I'm Not Myself Today
"WILL YOU IDIOTS STOP CHANGING THE CHANNELS ON THE RADIO?" Duke ordered as they drove in their Ice Cats towards the Cobra base. There were two Joes each in an Ice Cat and everyone was complaining about their choice in music. Off course everyone was connected with each other on the radio so they could hear everything the others were playing. And since no one liked what each other wanted to play, everyone was fighting.
"How come a smart guy like you doesn't know the difference between noise and music?" Roadblock snapped at Mainframe.
"Driver picks the station, pal!" Mainframe snapped.
"You can't even pick your nose right much less good music!" Roadblock snapped.
"Oh god it's like chaperoning a field trip full of kindergartners," Duke moaned.
"For crying out loud Frostbite roll down that window!" Dusty snapped.

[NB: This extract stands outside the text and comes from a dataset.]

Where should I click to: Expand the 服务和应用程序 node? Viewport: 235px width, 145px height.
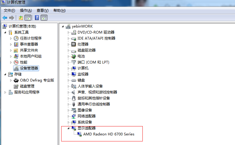pyautogui.click(x=5, y=92)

"What the hell is your problem Ice Cat 3?" Duke snapped. "You're falling behind!"
"We have problems adjusting to the temperature," Dusty shivered as he was driving with Frostbite, one of the Joe Polar Troops. He had the window down and snow was blowing into the vehicle. "Namely there isn't any in here!"
"Well I'm boiling!" Frostbite snapped.
"Tough! Roll down that window!" Dusty snapped.
"Make me!" Frostbite snapped snapped.
"Cross-Country you can play that stupid country music all you like in your HAVOC but when you're in my vehicle we play what I want!" Snow Job shouted.
"Country Music!" Cross-Country screamed.
"Madonna!" Mainframe shouted.
"Classical music!" Roadblock shouted.
"I like Boy George and Culture Club!" Snow Job shouted.
"You would!" Dusty snapped. "Frostbite roll down the freaking window!"
"ALL RIGHT THAT'S IT!" Duke shouted. "NO MORE MUSIC PERIOD! WHAT IS THIS NURSERY SCHOOL?"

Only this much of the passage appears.